** Objective **
Locate every line in the listing below that contains the string "Open", where uppercase and lowercase letters must match, and copy each of those lines.

* begin Input rows *

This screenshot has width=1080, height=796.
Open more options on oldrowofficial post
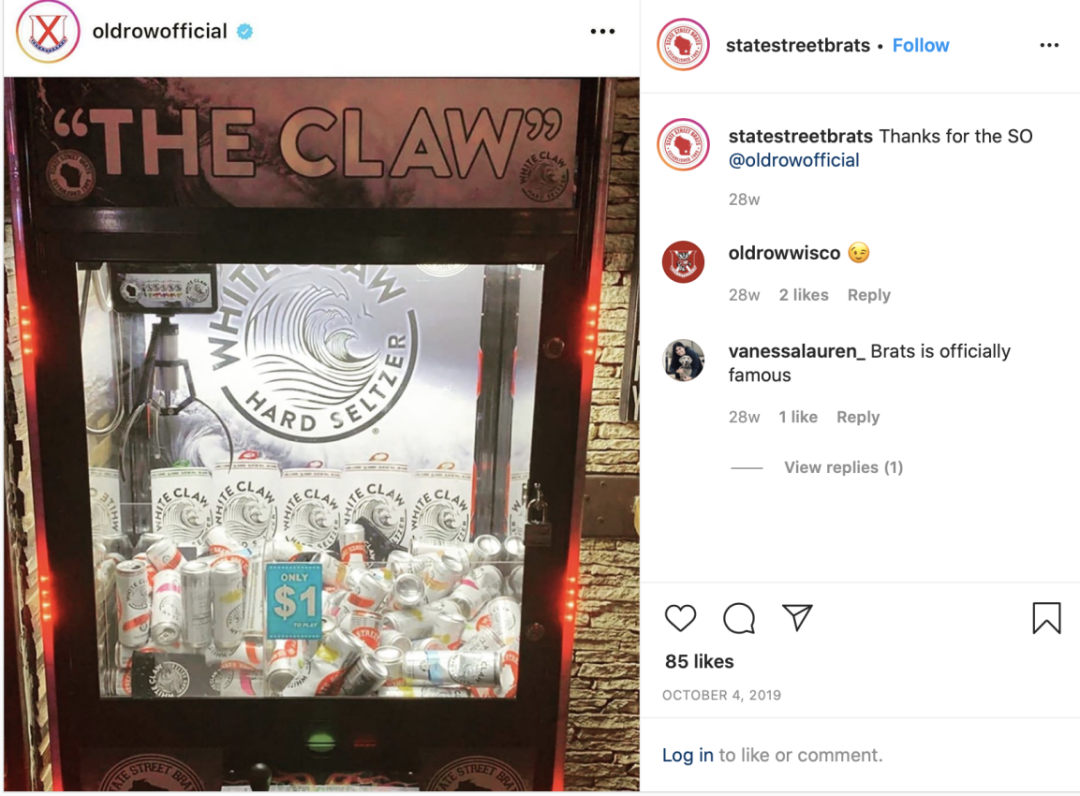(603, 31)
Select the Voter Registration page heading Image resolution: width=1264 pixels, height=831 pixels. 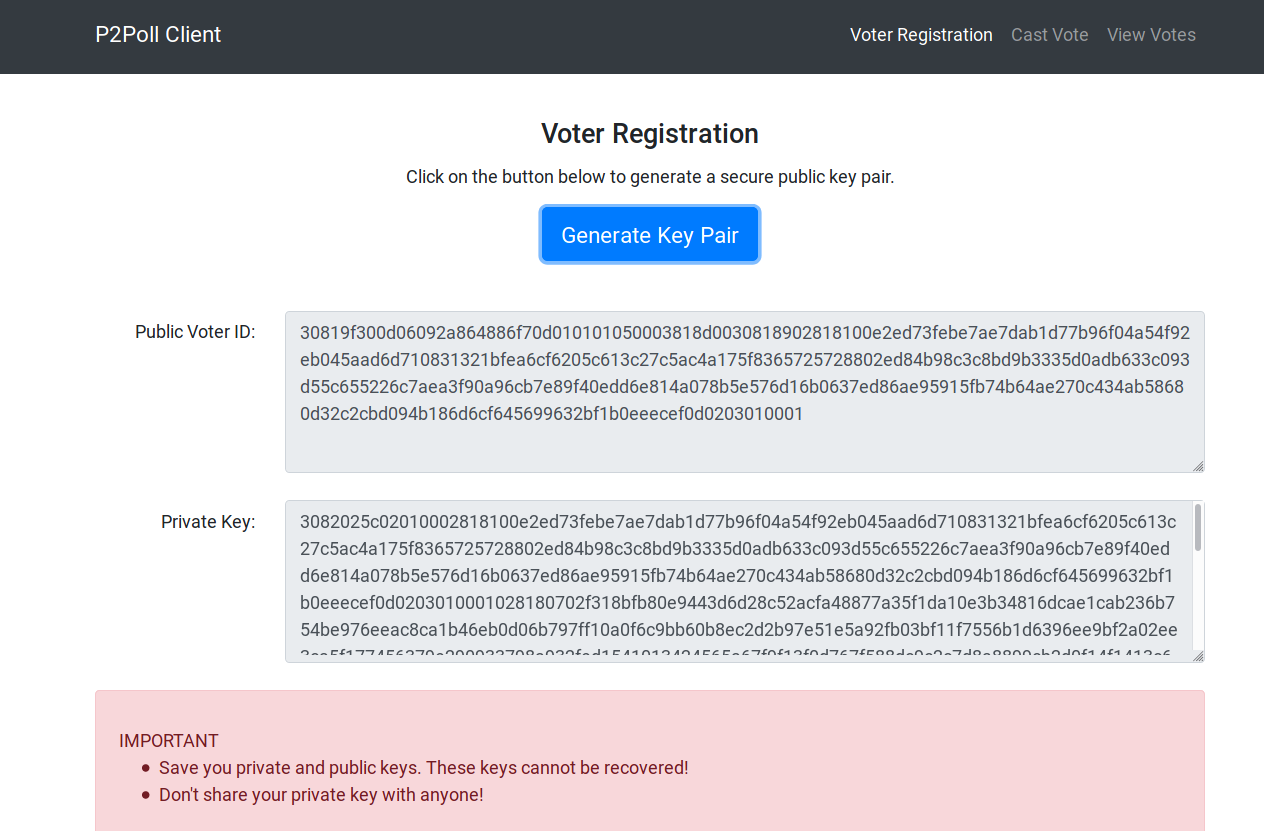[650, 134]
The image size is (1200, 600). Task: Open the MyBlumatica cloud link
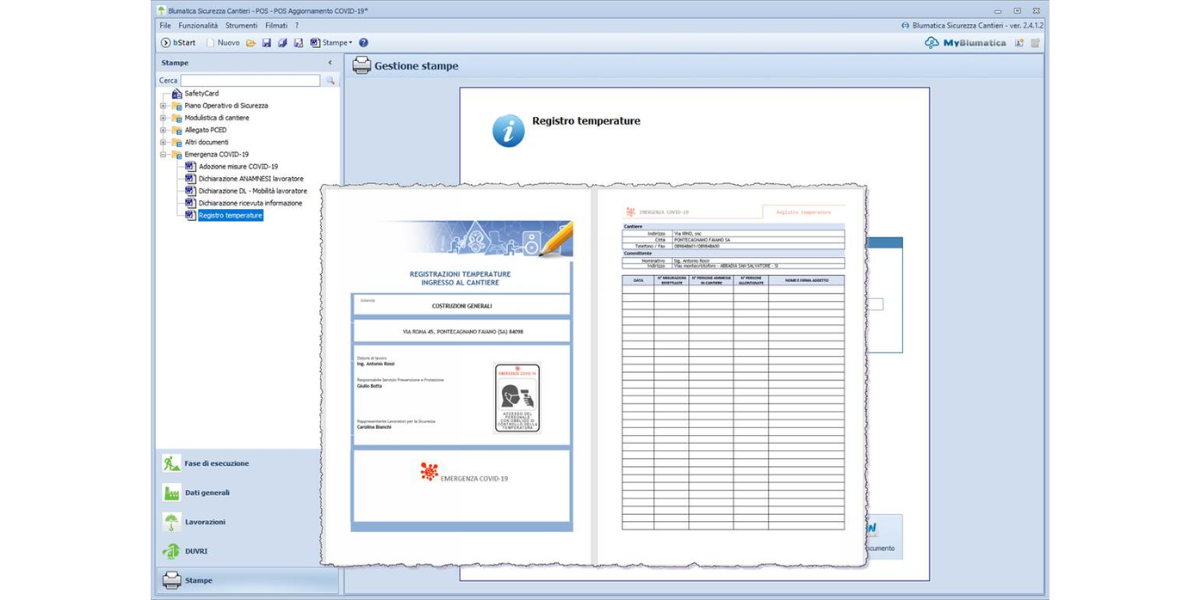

* end Input rows *

** Complete response **
Open more options on oldrowofficial post
The image size is (1200, 600). Task: Open the MyBlumatica cloud link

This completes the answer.